■ **REQUEST**:
Extract each line of the data that contains the string "pixels", copying the lines unchanged.

■ **PROVIDED DATA**:
—————

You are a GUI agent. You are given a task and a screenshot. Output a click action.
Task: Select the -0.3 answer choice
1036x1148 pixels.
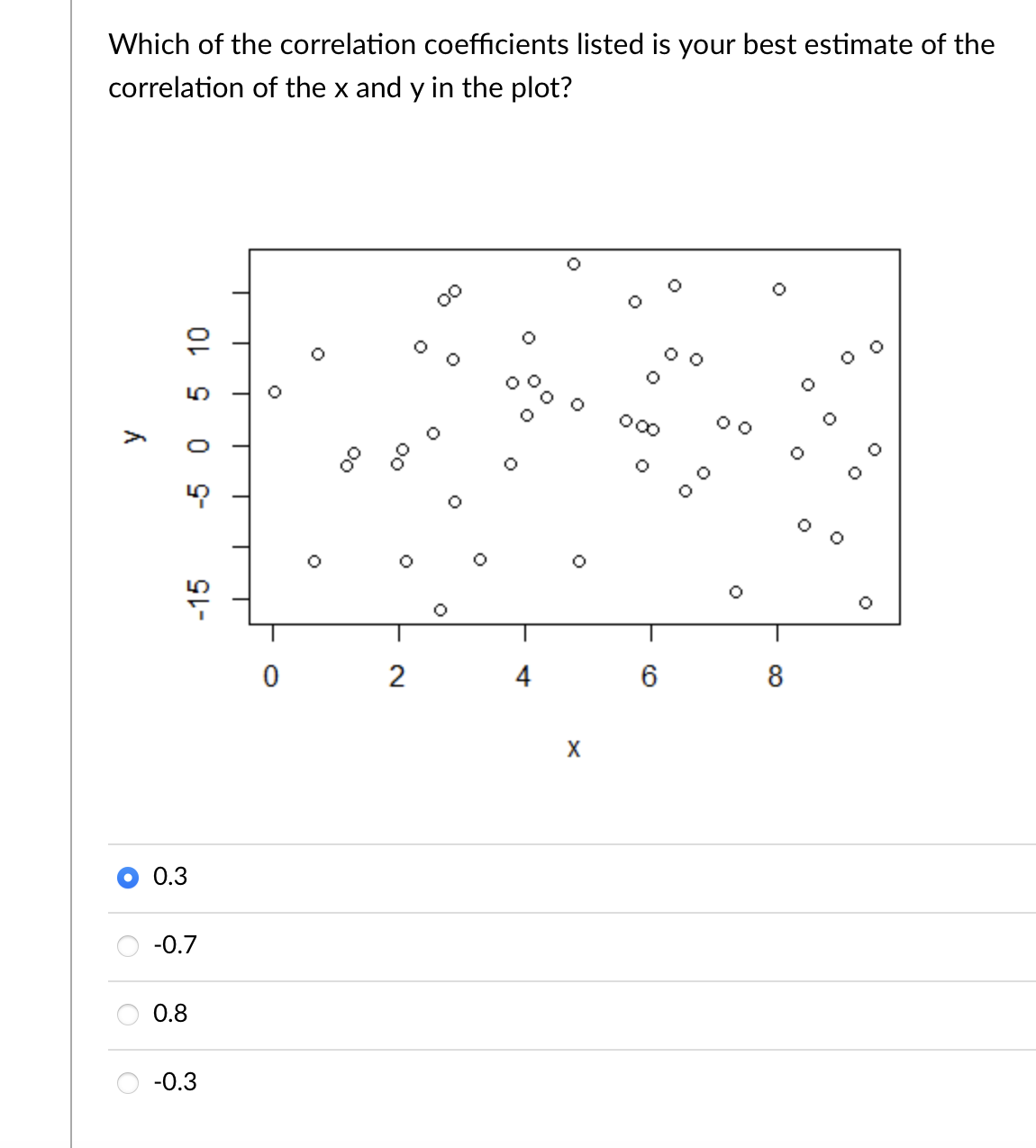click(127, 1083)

—————

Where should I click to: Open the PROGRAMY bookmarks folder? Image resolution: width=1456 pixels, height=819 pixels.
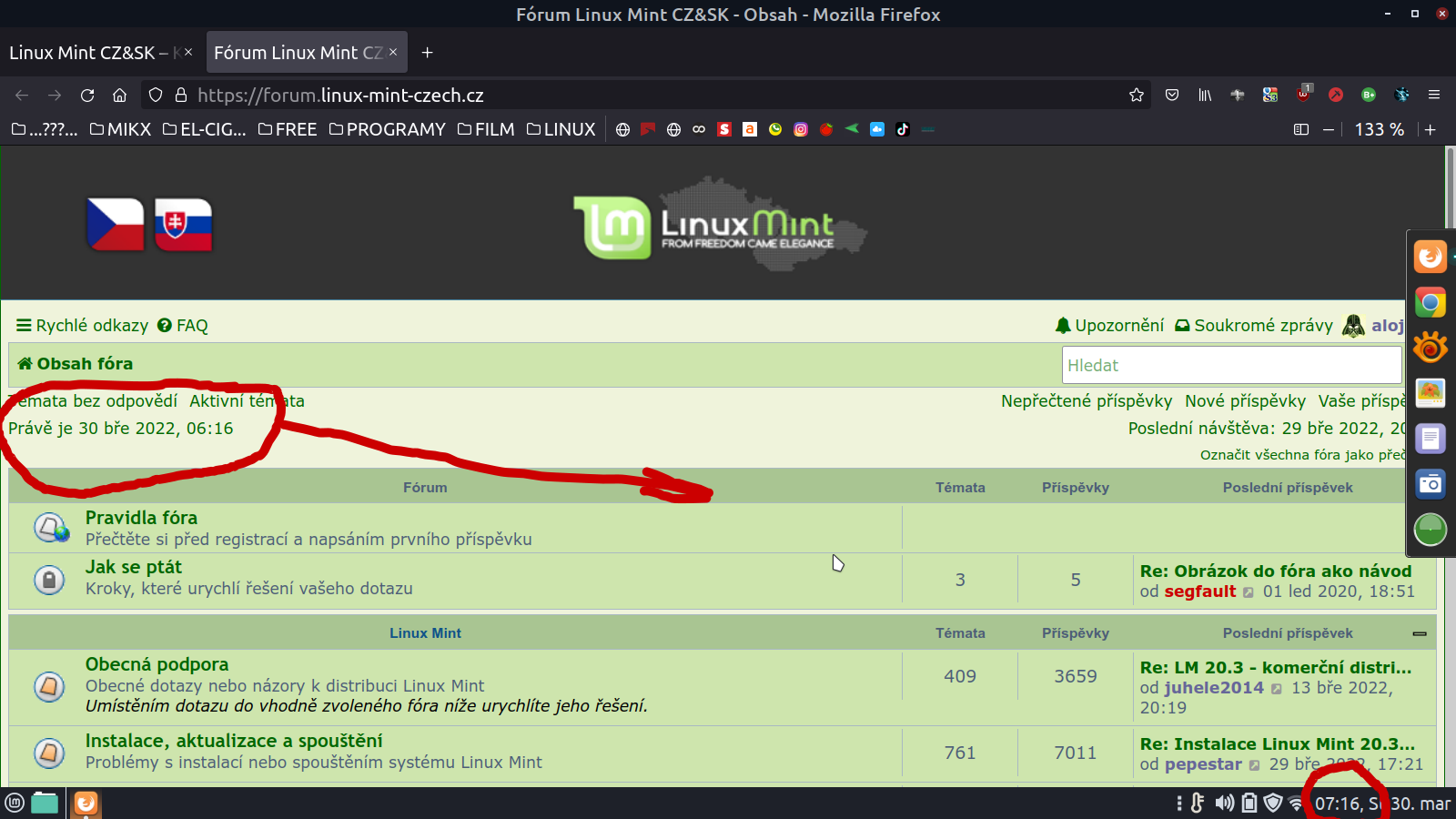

—————

■ **SOLUTION FOR THIS EXERCISE**:
1036x1148 pixels.
Where should I click to: Open the PROGRAMY bookmarks folder? Image resolution: width=1456 pixels, height=819 pixels.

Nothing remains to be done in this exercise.